⟨
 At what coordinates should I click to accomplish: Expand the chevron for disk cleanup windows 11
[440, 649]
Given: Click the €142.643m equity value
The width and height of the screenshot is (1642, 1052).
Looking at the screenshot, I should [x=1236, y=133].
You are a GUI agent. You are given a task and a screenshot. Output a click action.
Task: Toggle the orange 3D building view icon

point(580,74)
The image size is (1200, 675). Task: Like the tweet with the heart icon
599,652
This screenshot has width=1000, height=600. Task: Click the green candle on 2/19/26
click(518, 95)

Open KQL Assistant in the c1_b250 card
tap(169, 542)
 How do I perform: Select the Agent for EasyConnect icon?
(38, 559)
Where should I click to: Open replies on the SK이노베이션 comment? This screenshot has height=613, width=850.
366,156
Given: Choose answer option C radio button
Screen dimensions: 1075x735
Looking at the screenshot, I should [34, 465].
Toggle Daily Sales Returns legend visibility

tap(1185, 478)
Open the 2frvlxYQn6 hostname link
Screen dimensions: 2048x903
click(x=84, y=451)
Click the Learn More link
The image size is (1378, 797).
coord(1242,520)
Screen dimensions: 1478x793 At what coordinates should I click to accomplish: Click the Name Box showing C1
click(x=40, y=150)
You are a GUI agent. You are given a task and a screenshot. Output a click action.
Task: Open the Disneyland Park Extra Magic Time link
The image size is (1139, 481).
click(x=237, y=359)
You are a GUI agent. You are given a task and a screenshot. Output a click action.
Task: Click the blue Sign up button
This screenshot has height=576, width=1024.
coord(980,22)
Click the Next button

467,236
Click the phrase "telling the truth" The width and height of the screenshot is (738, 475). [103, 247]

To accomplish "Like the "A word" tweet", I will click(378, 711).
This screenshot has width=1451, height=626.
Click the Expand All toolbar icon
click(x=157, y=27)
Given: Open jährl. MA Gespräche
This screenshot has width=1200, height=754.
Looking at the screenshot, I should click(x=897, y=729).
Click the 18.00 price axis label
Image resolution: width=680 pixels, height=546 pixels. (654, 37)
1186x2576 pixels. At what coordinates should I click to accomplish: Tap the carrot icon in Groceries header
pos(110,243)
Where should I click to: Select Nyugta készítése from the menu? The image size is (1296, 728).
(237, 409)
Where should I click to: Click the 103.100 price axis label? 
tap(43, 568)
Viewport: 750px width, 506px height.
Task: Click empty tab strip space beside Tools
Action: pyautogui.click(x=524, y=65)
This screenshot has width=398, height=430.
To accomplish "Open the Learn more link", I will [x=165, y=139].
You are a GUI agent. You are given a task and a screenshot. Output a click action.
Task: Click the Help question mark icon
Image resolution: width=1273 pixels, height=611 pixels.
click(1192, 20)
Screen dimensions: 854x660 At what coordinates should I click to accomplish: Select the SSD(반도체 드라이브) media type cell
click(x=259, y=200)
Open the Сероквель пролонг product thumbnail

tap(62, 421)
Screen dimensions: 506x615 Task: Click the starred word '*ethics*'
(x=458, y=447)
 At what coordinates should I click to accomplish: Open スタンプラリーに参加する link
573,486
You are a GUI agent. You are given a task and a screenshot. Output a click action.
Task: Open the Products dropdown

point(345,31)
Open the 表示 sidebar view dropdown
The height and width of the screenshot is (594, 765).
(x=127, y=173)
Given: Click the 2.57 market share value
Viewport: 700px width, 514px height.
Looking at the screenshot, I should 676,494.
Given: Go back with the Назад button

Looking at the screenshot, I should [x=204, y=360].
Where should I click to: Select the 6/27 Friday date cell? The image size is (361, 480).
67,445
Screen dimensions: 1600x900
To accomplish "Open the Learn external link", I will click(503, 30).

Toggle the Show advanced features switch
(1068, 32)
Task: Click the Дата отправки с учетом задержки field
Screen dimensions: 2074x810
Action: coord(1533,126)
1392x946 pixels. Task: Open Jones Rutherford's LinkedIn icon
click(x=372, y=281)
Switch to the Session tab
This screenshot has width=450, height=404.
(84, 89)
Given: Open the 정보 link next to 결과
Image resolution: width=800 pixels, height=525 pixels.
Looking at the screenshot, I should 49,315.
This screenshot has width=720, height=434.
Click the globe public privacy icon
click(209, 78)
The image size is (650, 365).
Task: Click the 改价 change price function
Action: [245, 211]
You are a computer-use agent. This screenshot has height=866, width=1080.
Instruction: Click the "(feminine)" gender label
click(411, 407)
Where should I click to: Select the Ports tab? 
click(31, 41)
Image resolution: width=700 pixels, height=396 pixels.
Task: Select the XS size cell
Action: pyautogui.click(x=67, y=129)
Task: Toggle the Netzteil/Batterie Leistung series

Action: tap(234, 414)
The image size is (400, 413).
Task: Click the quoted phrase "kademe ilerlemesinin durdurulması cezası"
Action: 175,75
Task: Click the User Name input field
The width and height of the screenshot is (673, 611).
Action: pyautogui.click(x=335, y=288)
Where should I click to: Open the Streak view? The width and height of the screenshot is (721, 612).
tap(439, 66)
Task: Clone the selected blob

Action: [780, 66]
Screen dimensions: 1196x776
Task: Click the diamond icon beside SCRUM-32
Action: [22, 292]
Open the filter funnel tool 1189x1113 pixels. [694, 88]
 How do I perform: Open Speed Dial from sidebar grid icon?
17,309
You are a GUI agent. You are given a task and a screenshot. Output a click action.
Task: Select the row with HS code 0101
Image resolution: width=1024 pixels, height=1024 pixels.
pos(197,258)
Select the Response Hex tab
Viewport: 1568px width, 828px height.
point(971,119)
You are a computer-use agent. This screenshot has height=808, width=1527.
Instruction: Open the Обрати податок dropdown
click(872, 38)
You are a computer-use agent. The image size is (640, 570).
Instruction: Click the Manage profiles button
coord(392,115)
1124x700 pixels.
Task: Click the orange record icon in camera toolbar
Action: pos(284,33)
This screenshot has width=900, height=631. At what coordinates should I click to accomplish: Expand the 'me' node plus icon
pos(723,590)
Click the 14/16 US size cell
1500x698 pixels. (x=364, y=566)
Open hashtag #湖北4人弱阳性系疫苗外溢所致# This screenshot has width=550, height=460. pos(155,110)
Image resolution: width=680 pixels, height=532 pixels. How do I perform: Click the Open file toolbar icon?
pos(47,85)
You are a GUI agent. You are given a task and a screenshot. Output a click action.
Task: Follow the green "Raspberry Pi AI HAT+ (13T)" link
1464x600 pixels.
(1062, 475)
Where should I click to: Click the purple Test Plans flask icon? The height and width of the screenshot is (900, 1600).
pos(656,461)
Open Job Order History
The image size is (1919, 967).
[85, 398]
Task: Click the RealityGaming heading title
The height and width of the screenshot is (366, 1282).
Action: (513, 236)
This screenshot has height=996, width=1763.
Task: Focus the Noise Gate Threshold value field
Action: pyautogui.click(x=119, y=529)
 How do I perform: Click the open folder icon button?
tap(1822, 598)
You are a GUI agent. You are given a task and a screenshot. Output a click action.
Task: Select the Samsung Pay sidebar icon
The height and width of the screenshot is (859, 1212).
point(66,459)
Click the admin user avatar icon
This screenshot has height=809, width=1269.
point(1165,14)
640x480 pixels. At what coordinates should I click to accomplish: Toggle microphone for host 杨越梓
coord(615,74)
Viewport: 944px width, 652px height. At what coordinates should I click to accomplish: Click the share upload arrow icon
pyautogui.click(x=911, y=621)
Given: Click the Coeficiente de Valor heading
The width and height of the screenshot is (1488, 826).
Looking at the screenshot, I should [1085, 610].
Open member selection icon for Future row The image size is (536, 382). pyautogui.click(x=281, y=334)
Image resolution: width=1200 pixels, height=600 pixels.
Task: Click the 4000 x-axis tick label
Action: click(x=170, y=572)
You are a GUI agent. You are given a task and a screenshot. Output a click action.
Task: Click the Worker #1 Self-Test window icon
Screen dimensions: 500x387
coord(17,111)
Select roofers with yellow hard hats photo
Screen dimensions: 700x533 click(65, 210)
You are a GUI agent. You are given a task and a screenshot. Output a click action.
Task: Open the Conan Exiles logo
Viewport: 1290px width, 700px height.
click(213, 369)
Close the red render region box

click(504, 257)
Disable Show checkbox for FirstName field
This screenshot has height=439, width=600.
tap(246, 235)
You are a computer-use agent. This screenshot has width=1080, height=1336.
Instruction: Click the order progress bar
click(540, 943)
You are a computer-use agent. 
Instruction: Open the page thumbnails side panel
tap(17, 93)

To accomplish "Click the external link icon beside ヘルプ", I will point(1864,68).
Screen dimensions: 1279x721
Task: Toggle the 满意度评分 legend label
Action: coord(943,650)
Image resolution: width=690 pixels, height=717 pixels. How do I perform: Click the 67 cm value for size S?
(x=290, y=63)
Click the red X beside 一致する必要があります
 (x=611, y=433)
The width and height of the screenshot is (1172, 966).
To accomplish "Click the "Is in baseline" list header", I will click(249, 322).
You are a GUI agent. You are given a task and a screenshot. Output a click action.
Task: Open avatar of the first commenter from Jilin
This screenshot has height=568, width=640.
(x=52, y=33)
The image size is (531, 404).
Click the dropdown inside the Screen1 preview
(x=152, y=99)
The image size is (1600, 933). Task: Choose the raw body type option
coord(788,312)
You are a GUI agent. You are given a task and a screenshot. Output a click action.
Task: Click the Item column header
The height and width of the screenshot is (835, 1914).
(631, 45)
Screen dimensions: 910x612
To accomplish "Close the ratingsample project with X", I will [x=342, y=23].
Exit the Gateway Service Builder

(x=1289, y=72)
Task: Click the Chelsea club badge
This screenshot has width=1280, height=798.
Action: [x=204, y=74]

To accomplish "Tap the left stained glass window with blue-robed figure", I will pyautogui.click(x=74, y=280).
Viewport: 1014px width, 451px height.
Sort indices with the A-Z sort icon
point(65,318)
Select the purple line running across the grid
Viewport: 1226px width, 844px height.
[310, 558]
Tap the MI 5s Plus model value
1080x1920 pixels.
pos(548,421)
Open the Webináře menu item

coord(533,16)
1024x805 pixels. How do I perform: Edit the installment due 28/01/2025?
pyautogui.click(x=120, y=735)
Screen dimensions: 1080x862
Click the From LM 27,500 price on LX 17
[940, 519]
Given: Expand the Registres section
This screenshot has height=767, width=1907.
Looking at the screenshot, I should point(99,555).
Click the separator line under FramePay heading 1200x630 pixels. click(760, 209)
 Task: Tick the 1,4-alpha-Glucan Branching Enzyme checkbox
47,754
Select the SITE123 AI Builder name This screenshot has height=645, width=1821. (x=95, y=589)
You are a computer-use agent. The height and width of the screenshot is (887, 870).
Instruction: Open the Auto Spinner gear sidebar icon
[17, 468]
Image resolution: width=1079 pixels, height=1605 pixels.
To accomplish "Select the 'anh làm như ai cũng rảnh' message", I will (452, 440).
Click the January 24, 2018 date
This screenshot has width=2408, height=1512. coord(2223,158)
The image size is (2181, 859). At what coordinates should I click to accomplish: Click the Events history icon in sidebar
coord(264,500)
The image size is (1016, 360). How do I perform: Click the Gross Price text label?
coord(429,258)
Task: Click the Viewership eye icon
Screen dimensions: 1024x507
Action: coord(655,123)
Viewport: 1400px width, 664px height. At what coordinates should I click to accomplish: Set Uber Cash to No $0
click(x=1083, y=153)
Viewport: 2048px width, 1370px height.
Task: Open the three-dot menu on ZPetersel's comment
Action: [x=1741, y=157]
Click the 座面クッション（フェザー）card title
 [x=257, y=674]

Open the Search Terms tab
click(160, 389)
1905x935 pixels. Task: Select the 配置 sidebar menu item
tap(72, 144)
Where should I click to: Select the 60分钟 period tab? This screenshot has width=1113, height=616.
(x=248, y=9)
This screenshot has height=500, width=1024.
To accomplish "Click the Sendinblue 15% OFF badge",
⟩
* Directions *
For the string "badge", go through the entries above and copy each line where it occurs.

* Answer to this task *
Task: Click the Chelsea club badge
To accomplish "Click the Sendinblue 15% OFF badge",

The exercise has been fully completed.